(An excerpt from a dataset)
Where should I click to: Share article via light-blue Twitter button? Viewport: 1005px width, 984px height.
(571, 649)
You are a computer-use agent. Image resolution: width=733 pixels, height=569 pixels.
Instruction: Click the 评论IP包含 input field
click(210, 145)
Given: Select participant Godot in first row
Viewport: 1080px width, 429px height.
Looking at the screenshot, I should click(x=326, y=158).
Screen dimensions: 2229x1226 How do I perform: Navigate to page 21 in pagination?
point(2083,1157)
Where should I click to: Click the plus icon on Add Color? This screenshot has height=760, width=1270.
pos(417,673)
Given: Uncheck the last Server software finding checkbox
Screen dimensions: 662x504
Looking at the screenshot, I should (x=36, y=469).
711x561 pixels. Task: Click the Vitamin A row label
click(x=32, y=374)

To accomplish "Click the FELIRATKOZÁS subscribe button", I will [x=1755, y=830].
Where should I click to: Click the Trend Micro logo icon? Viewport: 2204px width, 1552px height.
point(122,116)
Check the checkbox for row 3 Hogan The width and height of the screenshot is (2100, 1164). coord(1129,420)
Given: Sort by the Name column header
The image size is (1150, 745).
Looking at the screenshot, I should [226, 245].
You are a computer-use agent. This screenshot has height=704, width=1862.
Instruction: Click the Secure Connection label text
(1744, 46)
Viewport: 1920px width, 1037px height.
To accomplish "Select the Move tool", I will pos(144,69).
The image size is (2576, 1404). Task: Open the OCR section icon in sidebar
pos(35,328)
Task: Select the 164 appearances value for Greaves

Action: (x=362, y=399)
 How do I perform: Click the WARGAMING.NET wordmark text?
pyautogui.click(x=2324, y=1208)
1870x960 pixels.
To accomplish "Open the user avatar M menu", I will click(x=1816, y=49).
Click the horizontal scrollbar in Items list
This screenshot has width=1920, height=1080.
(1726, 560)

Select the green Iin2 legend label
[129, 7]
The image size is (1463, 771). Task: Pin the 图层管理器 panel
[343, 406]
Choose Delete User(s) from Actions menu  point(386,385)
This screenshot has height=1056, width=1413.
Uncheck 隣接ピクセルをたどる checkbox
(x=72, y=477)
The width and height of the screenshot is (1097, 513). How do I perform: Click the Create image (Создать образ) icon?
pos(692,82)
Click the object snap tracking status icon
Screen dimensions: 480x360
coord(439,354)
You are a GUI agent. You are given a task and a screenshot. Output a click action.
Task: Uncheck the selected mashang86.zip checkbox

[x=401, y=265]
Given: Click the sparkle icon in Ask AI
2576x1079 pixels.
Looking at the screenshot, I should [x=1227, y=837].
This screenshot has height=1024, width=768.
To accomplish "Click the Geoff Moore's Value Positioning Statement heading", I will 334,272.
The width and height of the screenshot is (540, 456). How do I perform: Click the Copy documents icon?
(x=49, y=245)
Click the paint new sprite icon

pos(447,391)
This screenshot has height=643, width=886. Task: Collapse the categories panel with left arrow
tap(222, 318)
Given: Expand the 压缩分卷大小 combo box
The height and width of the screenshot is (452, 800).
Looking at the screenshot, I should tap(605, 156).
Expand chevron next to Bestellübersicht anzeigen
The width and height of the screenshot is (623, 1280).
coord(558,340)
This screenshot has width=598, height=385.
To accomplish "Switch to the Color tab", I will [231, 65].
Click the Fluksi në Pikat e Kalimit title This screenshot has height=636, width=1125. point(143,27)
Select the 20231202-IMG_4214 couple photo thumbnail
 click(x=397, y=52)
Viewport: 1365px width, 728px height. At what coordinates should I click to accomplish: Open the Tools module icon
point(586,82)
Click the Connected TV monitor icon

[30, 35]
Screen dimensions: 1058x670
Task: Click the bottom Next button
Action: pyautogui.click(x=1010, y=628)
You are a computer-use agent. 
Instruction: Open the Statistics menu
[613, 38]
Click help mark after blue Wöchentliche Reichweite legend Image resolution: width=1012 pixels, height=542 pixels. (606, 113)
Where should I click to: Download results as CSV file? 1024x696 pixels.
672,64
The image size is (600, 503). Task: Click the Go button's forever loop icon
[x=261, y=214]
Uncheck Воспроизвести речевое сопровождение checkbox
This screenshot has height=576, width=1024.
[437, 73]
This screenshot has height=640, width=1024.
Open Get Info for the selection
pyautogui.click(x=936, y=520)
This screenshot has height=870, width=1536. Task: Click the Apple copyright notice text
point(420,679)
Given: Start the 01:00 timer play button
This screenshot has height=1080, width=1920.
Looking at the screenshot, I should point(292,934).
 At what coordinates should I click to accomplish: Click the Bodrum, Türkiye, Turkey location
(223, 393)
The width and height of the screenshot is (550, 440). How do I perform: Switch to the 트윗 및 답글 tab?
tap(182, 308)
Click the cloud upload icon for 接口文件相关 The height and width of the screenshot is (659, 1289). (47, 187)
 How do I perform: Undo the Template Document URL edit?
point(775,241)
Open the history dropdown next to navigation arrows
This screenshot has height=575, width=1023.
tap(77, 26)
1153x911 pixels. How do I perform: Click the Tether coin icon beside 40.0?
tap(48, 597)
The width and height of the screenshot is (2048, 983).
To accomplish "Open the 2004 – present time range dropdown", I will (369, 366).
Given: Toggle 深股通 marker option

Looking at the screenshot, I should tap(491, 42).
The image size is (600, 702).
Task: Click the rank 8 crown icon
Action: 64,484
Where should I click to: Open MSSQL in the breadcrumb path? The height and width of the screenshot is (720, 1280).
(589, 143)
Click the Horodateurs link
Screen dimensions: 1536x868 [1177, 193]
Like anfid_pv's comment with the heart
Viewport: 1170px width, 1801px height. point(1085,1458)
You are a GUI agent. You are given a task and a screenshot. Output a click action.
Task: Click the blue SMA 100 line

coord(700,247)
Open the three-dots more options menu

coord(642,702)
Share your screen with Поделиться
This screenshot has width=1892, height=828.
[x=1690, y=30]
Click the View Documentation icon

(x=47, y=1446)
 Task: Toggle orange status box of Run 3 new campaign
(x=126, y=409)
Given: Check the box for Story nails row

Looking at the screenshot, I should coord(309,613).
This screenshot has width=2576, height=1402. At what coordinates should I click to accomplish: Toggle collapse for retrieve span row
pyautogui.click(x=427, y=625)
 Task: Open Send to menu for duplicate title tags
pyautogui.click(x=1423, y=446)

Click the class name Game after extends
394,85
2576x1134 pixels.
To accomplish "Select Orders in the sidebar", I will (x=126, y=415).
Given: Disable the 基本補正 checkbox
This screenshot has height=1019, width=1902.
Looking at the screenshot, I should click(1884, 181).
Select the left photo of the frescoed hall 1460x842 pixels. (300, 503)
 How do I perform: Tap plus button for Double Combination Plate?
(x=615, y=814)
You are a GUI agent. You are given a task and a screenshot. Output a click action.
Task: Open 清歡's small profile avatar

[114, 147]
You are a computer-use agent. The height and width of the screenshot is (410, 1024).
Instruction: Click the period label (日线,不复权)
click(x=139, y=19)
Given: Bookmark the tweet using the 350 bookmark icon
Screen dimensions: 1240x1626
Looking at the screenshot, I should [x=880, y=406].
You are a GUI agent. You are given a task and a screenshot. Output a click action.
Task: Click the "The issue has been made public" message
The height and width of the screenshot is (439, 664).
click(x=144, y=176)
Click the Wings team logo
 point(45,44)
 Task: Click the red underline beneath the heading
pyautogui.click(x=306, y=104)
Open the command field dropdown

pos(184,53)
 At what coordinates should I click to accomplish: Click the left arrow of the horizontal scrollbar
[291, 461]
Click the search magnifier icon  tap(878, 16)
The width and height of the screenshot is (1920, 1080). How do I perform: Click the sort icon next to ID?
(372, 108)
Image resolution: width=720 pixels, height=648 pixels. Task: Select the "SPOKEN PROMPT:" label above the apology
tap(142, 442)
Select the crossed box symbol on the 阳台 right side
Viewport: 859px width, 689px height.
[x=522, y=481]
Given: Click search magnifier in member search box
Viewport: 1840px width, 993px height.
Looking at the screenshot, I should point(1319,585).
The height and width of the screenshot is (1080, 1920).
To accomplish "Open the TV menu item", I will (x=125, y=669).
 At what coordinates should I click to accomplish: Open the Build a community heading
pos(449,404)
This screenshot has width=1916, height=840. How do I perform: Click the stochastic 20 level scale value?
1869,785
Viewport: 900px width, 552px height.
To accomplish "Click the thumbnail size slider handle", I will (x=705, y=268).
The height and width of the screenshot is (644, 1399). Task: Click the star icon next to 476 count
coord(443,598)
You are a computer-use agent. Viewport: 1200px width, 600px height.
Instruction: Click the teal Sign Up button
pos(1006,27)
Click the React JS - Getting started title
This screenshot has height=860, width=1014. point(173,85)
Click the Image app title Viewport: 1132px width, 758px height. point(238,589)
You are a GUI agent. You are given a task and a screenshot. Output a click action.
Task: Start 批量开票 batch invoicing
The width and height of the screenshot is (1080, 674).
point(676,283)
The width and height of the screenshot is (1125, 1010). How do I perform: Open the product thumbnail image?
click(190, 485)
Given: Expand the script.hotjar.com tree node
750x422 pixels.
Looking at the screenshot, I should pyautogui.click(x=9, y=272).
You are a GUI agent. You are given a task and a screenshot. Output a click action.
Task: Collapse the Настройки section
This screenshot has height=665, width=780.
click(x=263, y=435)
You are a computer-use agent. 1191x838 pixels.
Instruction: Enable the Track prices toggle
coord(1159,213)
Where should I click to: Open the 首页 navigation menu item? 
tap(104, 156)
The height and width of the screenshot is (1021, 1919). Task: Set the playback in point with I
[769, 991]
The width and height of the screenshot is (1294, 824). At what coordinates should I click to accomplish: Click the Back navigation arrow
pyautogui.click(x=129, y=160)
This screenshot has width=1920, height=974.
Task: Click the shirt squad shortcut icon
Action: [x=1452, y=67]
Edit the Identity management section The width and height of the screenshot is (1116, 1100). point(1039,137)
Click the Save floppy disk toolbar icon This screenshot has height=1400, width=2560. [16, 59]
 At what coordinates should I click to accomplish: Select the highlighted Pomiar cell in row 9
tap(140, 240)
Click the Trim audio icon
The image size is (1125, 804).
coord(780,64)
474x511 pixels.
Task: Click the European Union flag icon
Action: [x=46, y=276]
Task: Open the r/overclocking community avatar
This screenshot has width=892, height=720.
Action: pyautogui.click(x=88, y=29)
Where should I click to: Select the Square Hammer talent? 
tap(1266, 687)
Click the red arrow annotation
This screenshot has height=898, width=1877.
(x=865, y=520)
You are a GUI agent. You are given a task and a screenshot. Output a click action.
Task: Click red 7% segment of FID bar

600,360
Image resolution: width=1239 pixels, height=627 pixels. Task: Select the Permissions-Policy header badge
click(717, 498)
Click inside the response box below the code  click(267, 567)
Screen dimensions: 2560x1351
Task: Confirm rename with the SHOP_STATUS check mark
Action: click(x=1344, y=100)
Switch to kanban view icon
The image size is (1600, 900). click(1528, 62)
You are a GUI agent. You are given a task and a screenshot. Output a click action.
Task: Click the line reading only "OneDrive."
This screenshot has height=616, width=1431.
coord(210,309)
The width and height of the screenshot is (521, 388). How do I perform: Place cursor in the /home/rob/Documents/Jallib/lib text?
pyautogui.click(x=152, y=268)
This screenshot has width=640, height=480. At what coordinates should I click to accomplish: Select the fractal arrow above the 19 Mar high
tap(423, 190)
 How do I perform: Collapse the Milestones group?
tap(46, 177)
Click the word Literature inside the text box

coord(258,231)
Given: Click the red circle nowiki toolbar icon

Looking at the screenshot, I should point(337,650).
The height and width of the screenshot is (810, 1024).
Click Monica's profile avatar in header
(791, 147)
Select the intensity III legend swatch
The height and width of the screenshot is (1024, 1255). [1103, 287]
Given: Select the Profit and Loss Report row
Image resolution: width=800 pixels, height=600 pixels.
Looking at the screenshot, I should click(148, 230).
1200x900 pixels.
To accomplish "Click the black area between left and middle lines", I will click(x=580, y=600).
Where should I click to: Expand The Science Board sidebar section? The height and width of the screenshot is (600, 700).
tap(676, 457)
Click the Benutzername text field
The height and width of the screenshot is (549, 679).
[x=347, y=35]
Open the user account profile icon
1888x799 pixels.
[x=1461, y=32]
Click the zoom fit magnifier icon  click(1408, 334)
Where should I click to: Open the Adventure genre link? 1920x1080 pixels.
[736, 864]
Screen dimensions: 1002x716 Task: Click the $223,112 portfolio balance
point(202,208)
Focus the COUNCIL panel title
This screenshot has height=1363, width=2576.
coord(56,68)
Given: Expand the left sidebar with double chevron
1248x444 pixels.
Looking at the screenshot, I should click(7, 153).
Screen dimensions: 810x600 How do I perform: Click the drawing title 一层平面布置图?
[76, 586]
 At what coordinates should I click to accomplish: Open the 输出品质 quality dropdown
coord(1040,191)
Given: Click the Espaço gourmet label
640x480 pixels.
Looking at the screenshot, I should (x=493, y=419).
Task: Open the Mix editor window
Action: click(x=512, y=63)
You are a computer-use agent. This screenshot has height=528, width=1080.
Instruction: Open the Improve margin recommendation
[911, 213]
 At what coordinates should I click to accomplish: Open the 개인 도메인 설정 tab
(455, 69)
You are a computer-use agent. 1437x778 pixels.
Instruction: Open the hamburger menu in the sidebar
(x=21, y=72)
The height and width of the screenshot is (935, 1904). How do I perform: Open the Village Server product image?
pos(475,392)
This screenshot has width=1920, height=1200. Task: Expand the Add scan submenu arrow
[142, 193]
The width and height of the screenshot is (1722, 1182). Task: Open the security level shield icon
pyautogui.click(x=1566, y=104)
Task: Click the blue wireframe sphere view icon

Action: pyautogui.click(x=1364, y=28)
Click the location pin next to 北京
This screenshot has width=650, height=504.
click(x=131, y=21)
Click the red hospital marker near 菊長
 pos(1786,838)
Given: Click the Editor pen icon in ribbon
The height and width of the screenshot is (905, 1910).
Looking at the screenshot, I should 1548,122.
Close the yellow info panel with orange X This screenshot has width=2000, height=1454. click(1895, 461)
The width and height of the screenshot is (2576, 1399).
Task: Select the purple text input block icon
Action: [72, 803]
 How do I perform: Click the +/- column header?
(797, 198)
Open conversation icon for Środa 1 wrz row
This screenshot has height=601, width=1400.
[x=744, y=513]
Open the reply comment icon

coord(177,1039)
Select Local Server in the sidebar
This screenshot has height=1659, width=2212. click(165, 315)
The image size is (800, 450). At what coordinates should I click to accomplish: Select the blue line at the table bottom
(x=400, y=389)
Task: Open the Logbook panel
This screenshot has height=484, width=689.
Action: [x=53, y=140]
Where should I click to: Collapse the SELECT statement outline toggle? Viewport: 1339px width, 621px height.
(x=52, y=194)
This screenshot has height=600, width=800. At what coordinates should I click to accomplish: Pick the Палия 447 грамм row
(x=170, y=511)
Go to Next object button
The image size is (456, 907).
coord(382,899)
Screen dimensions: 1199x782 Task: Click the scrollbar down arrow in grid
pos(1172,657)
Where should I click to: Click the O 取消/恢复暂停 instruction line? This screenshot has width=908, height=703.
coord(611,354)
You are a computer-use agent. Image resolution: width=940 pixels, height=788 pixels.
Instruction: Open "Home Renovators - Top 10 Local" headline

• **AIM OF THE TASK**: Arrange the lines of the records above as a numbered list, starting with the line containing "You are a computer-use agent. 1191x838" and going on through the line containing "click(717, 498)", both included. Leave out any blank lines.

• **WORKED ANSWER**:
1. You are a computer-use agent. 1191x838 pixels.
2. Instruction: Enable the Track prices toggle
3. coord(1159,213)
4. Where should I click to: Open the 首页 navigation menu item? 
5. tap(104, 156)
6. The height and width of the screenshot is (1021, 1919). Task: Set the playback in point with I
7. [769, 991]
8. The width and height of the screenshot is (1294, 824). At what coordinates should I click to accomplish: Click the Back navigation arrow
9. pyautogui.click(x=129, y=160)
10. This screenshot has width=1920, height=974.
11. Task: Click the shirt squad shortcut icon
12. Action: [x=1452, y=67]
13. Edit the Identity management section The width and height of the screenshot is (1116, 1100). point(1039,137)
14. Click the Save floppy disk toolbar icon This screenshot has height=1400, width=2560. [16, 59]
15.  At what coordinates should I click to accomplish: Select the highlighted Pomiar cell in row 9
16. tap(140, 240)
17. Click the Trim audio icon
18. The image size is (1125, 804).
19. coord(780,64)
20. 474x511 pixels.
21. Task: Click the European Union flag icon
22. Action: [x=46, y=276]
23. Task: Open the r/overclocking community avatar
24. This screenshot has width=892, height=720.
25. Action: pyautogui.click(x=88, y=29)
26. Where should I click to: Select the Square Hammer talent? 
27. tap(1266, 687)
28. Click the red arrow annotation
29. This screenshot has height=898, width=1877.
30. (x=865, y=520)
31. You are a GUI agent. You are given a task and a screenshot. Output a click action.
32. Task: Click red 7% segment of FID bar
33. 600,360
34. Image resolution: width=1239 pixels, height=627 pixels. Task: Select the Permissions-Policy header badge
35. click(717, 498)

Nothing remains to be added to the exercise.